Lange Wartezeiten bei Wohnungen mit Belegungsrecht
Hilfe bei der Wohnungssuche und Kontrolle der Betriebskostenabrechnung bietet unter anderem die Mieterberatung Prenzlauer Berg. Mitarbeiter Bernd Schwerbarth empfiehlt wohnungssuchenden Hartz-IV-Empfängern, sich an Wohnungsgenossenschaften zu wenden, da diese nicht nur gewinnorientiert handelten, sondern auch soziale Pflichten hätten. Auf dem freien Markt sei es für die Betroffenen aufgrund der hohen Preise nicht möglich, Wohnungen zu finden. Auch das Bezirksamt hat nach Angaben von Schwerbarth das Belegungsrecht für knapp 5.000 sanierte Altbauwohnungen in Prenzlauer Berg, deren Preise deutlich unter den Durchschnittsmieten im Kiez liegen. Lioba Zürn-Kasztantowicz betont jedoch, dass dieses Angebot derzeit komplett ausgeschöpft sei. „Es gibt lange Wartelisten“, sagt sie.

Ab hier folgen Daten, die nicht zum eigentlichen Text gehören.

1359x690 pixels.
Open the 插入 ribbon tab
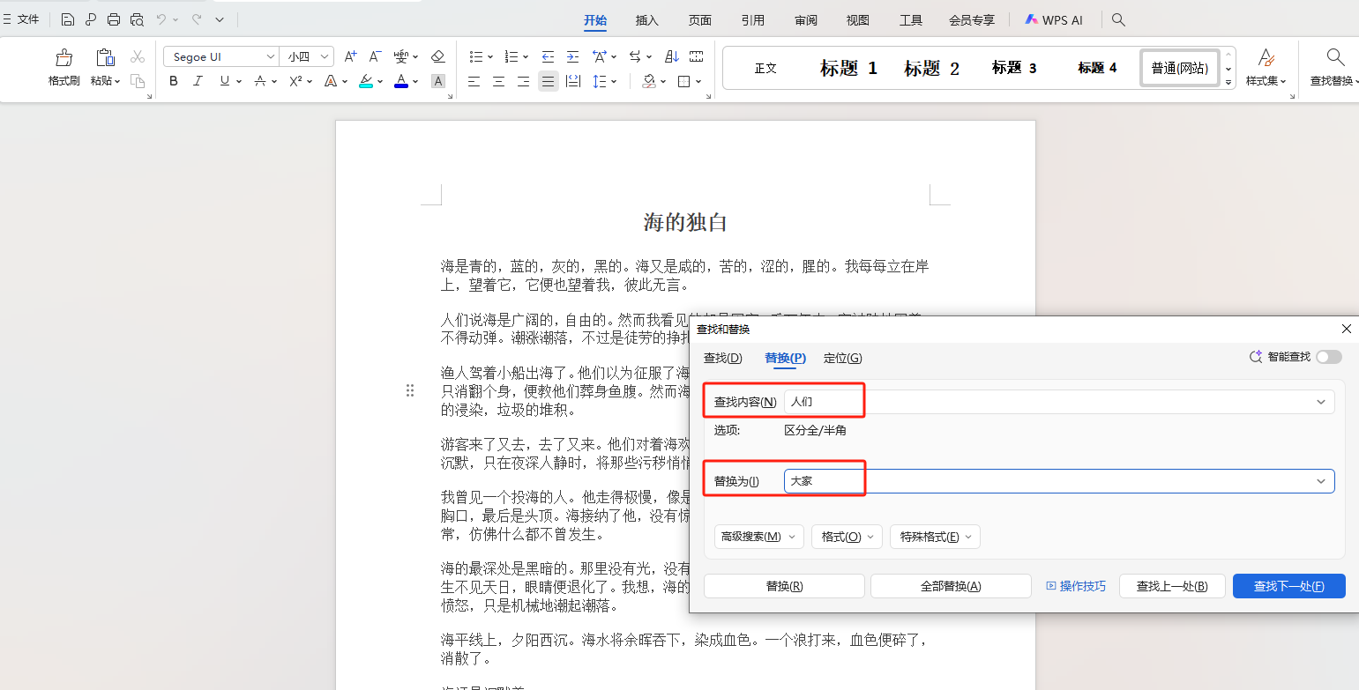click(646, 19)
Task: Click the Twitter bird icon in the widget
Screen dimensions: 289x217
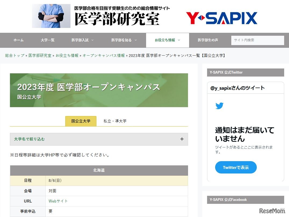Action: pyautogui.click(x=220, y=106)
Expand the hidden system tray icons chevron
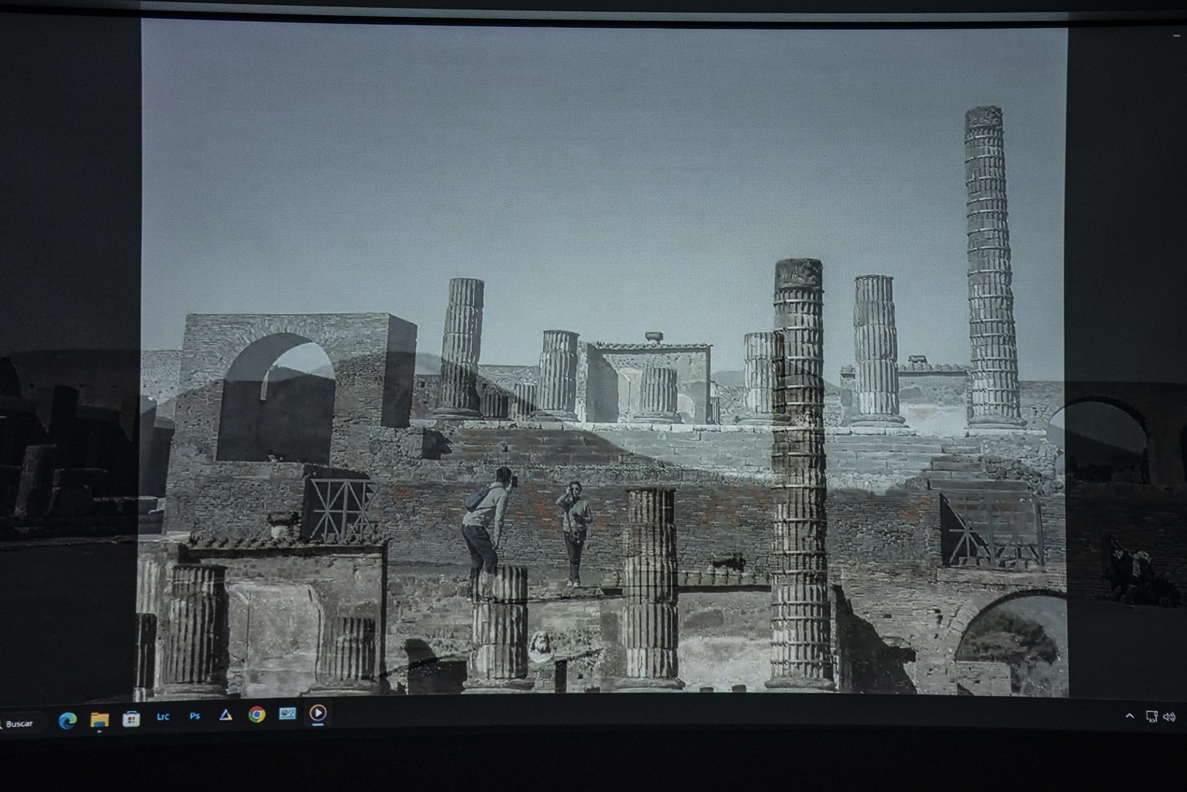Screen dimensions: 1187x792 (x=1130, y=716)
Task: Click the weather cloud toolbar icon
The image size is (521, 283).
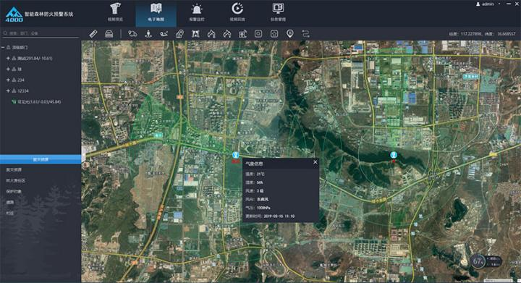Action: [x=132, y=33]

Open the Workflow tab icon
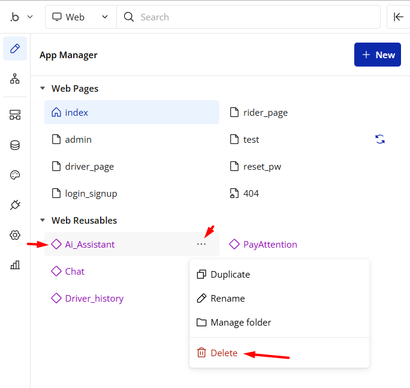(15, 79)
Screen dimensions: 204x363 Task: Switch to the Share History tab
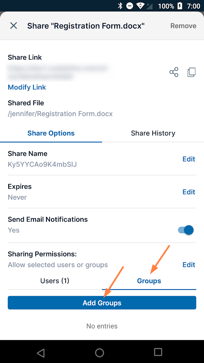pos(153,133)
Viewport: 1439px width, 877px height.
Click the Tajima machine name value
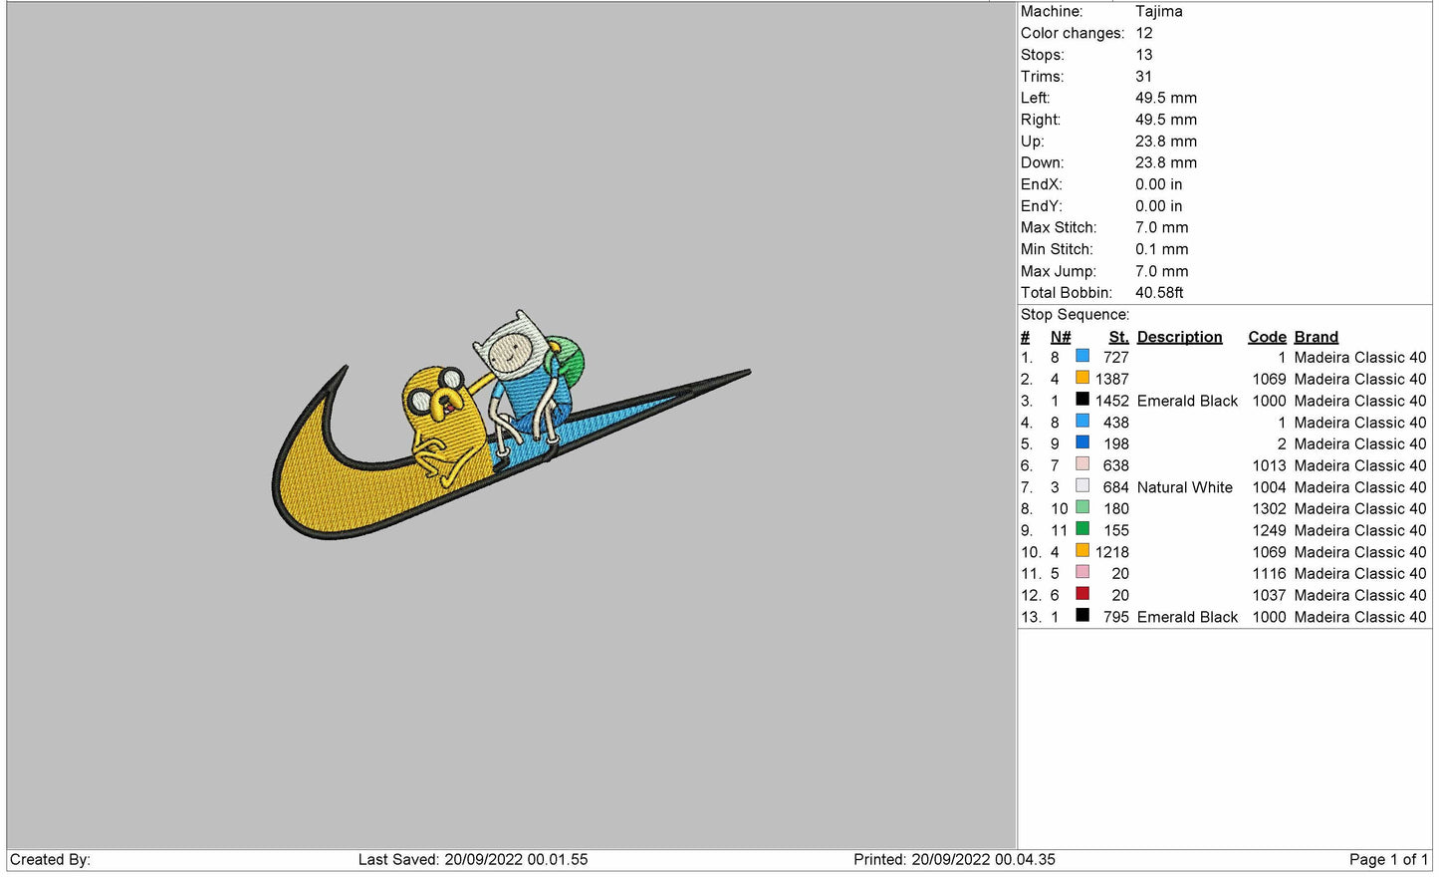tap(1159, 11)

„Das Problem der Mietpreissteigerung und der daraus resultierenden Verdrängung kann nachhaltig nur durch Wohnungsbau gelöst werden“ meint Zürn-Kasztantowicz. Eine Erhöhung des KdU-Geldes ist ihrer Meinung keine Lösung, da sich die Mieten, wie 2009 passiert, an die Erhöhung anpassten.
Auf die Konsequenzen eines Umzuges verweist Axel Bielefeldt (Die Linke), Vorsitzender des Ausschusses für Arbeit, Soziales, Gesundheit und Senioren. Für ihn ist wichtig, dass die Menschen nicht aus ihrem Wohnumfeld gerissen werden. „Vor allem bei älteren Menschen spielt das Problem der Vereinsamung eine große Rolle“, sagt Bielefeldt. Doch auch für Kinder sei es wichtig, ihr soziales Umfeld nicht zu verlieren und auf derselben Schule bleiben zu dürfen.